_Written exercise_.
Please write out, word for word, the part of the data that opens with the line containing "1325x590 pixels. How" and closes with the line containing "click(x=40, y=94)", leaving out the pictures.

_Data shown_.

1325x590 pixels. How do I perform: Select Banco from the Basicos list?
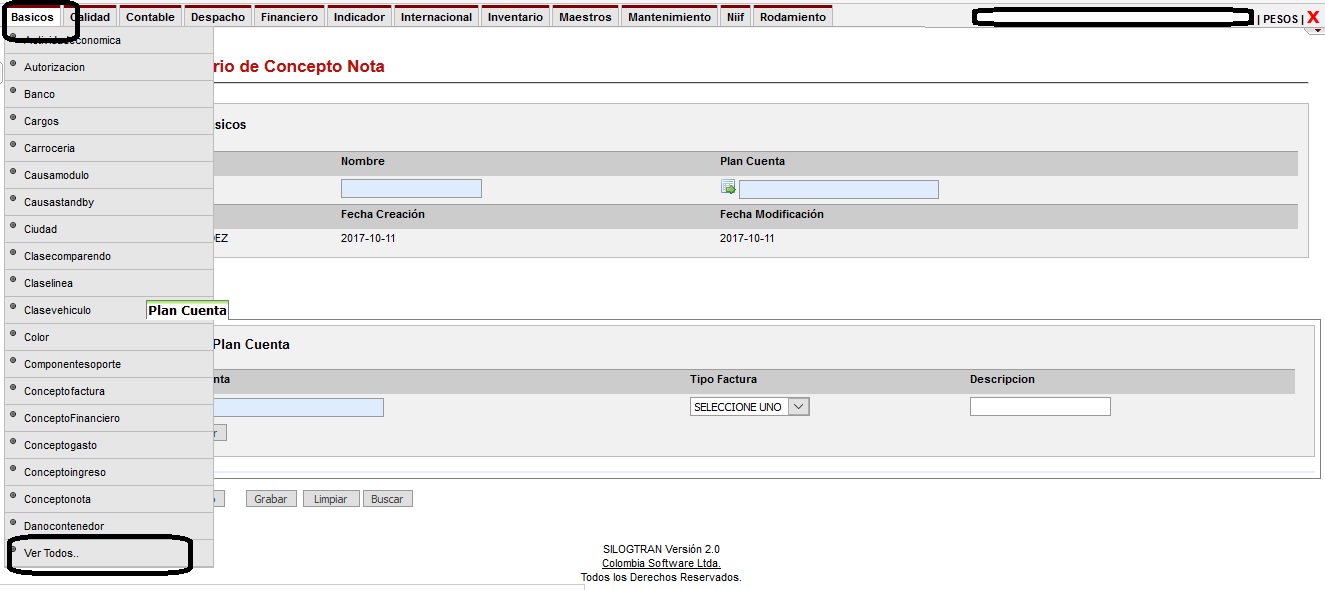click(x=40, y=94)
* * *
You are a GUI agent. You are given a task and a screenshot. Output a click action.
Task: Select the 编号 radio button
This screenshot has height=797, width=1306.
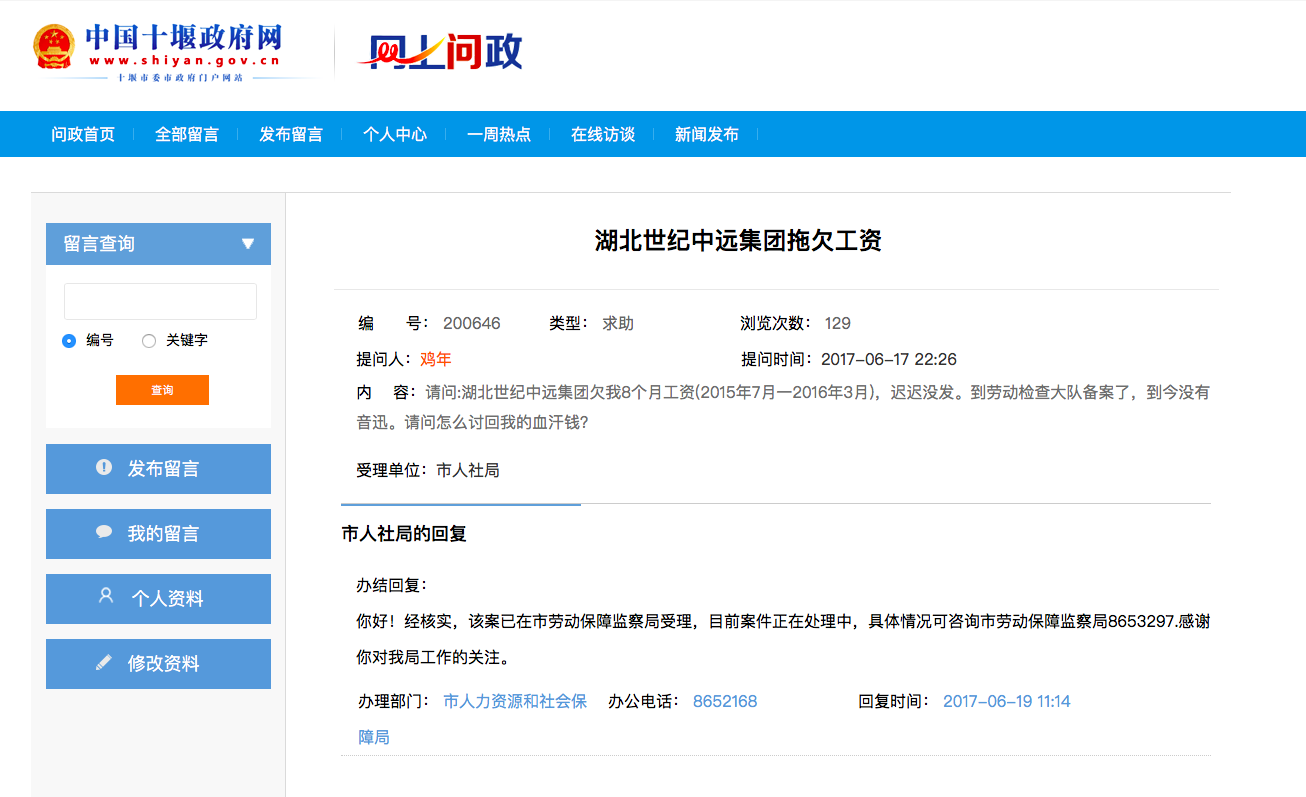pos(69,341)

_Task answer_.
1325x590 pixels. How do I perform: Select Banco from the Basicos list?
click(x=40, y=94)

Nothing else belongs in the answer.